S’ensuit-il que la femme ne doive pas être instruite ? Loin de là, nous irons même jusqu’à dire qu’elle doit être le plus instruite possible dans les limites de la force dont elle dispose. Mais autre chose est l’instruction, autre chose la dépense intellectuelle ; le problème, dans toute éducation et principalement dans celle de la femme, c’est de communiquer le plus de connaissances nécessaires et belles, en usant le moins de forces cérébrales chez l’enfant. La femme a dans la famille un rôle auquel elle ne peut jamais se soustraire : elle doit faire l’éducation morale et physique des enfants. C’est à cette fonction que nous devons le mieux la préparer. La pédagogie pratique, avec l’hygiène de la famille qu’elle comprend, est presque la seule science nécessaire à la femme, et c’est précisément la seule, peut-être, qui ne lui est pas transmise. Remarquons d’ailleurs que la pédagogie, étant l’art d’enseigner, implique par cela même la connaissance des matières d’enseignement ; si de plus on admet que, pour donner une juste notion des choses, il faut commencer par en avoir une connaissance approfondie, voilà la porte rouverte toute grande à l’activité et à l’extension intellectuelles de la jeune fille.

Un autre ordre de connaissances correspond à un autre rôle de la femme, non plus dans la famille, mais dans la société.

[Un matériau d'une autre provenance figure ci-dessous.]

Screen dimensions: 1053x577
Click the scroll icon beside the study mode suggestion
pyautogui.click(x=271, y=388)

La femme représente dans la psychologie humaine l’être en qui sont le plus vivaces et le plus puissants tous les sentiments de pitié, d’affection, d’ « altruisme », de dévouement ; elle devrait être la tendresse vivante, la sœur en charité de tout homme. Faire de la politique serait pour la femme une occupation bien stérile et peu pratique ; faire de la philanthropie est tout à fait dans son rôle. Or la philanthropie constitue déjà aujourd’hui une science qui touche aux parties essentielles de l’économie politique. C’est la science de toutes les institutions bienfaisantes ; c’est la science des directions dans lesquelles il faut marcher pour soulager tous les maux humains, alléger un peu la grande misère éternelle. C’est par la philanthropie que la femme devrait aborder l’économie politique.

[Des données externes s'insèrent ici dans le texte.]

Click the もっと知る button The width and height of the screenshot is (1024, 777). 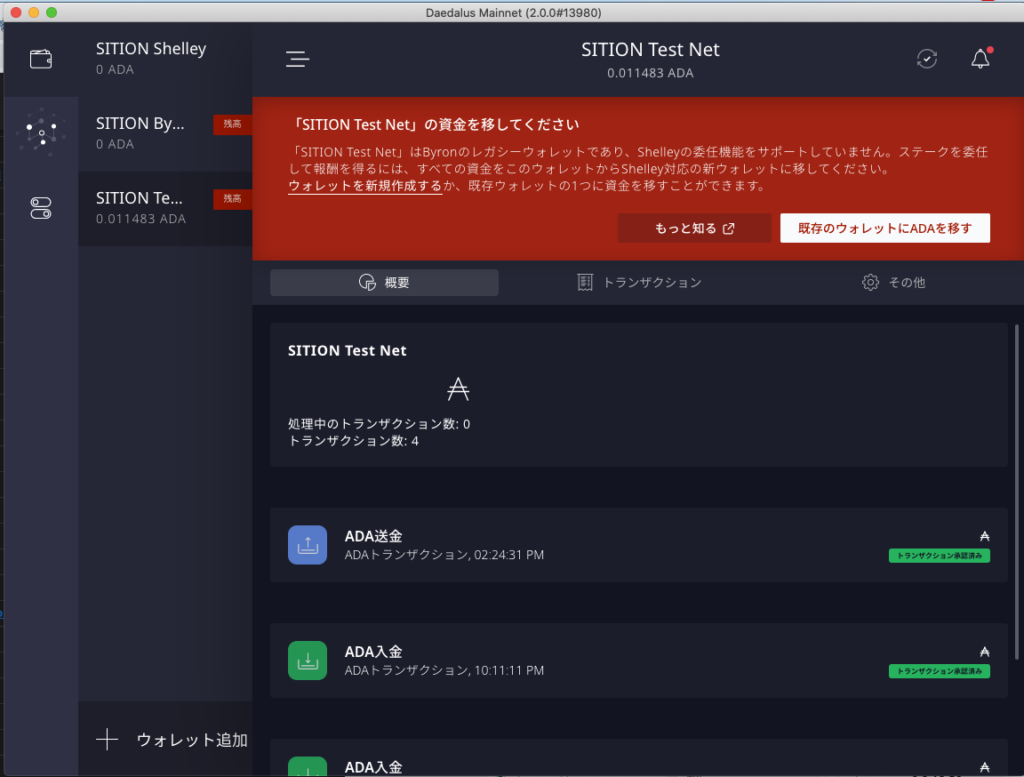[694, 228]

À la mère incombe surtout la tâche de développer le cœur. La religion maternelle est la plus inoffensive et la plus utile des religions. Le respect attendri de l’enfant est une piété. Le soir, sur les genoux, petit examen de conscience (d’une minute, c’est assez) : « J’ai eu honte de mon enfant ; je veux en être fîère demain… » Après une correction, la mère doit toujours être plus peinée d’avoir sévi que l’enfant d’avoir subi le châtiment. C’est le grand art de la mère que de condenser toute la moralité dans l’amour filial, qui en est nécessairement la première forme. La crainte de « faire de la peine à sa mère » est le premier remords de l’enfant, il est longtemps le seul ; il faut que ce remords naïf soit affiné par les soins de la mère, rendu profond comme l’amour, et que dans cette formule rentrent les sentiments les plus hauts. Le cœur de sa mère est sa conscience ; il faut donc en effet que ce cœur soit toute la conscience humaine en raccourci.

En somme, dans l’éducation de la femme il s’agit de concilier deux grands principes opposés. Si, d’une part, disposant d’une moindre force que l’homme, la femme ne peut fournir à une égale dépense de travail intellectuel ; d’autre part, étant destinée à être la compagne de l’homme et l’éducatrice de l’enfant, elle ne doit être étrangère à aucune des occupations, à aucun des sentiments de rhomme.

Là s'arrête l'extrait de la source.